» Task instructions:
[1] In the film summary, rewrite the part that opens with the words "Beyond the Blue" and closes with "American family's fortune.", replacing "publicist" with "press agent".
[2] Translate this sentence from the film summary into Spanish: "The film was released on June 25, 1942, by Paramount Pictures."
::: Document excerpt :::
Beyond the Blue Horizon is a 1942 American adventure film directed by Alfred Santell and written by Frank Butler. The film stars Dorothy Lamour, Richard Denning, Jack Haley, Patricia Morison, Walter Abel, Helen Gilbert and Elizabeth Patterson. The film was released on June 25, 1942, by Paramount Pictures.

Plot
Circus lion tamer Jakra and publicist Squidge are intrigued when they hear about Tama, a beautiful woman from Malaya who may be the rightful heiress to an American family's fortune.

To find proof of the claim, Jakra and his girlfriend go with Squidge and another interested party, Professor Thornton, to the Malayan jungle where Tama was raised.  There they see her tiger, which can swim, and hear tales of a killer elephant responsible for many deaths.
::: Raw data :::
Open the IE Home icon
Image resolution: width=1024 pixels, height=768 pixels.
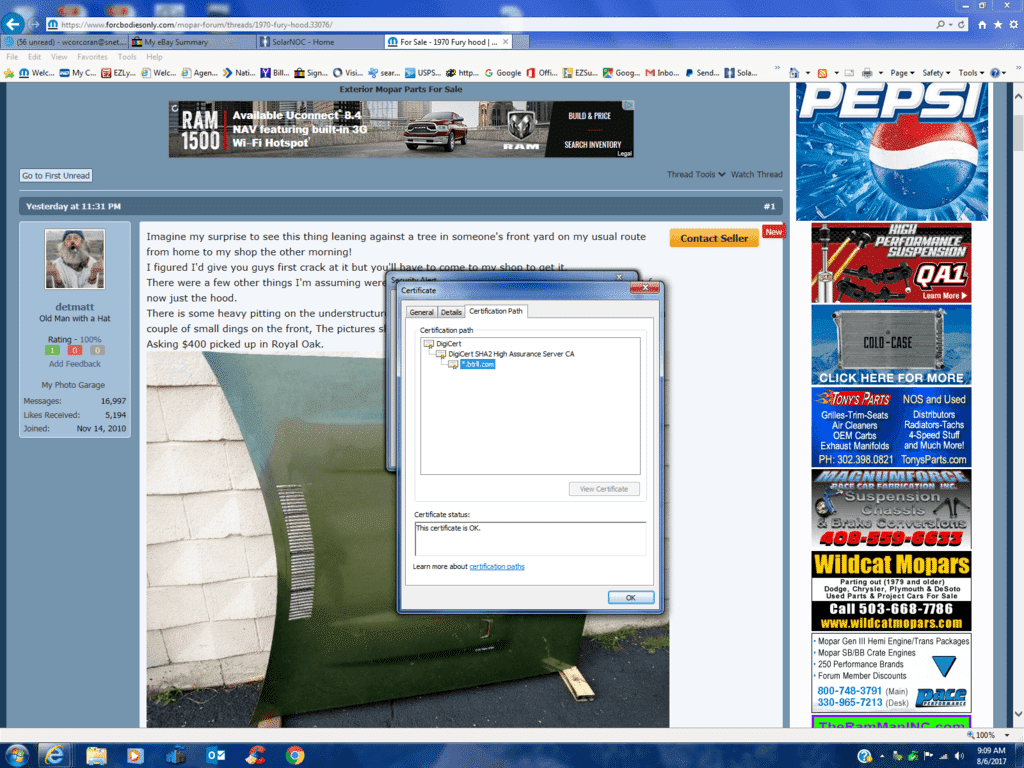pos(983,24)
:::
» Outputs:
[1]
Beyond the Blue Horizon is a 1942 American adventure film directed by Alfred Santell and written by Frank Butler. The film stars Dorothy Lamour, Richard Denning, Jack Haley, Patricia Morison, Walter Abel, Helen Gilbert and Elizabeth Patterson. The film was released on June 25, 1942, by Paramount Pictures.

Plot
Circus lion tamer Jakra and press agent Squidge are intrigued when they hear about Tama, a beautiful woman from Malaya who may be the rightful heiress to an American family's fortune.

[2] La película fue estrenada el 25 de junio de 1942 por Paramount Pictures.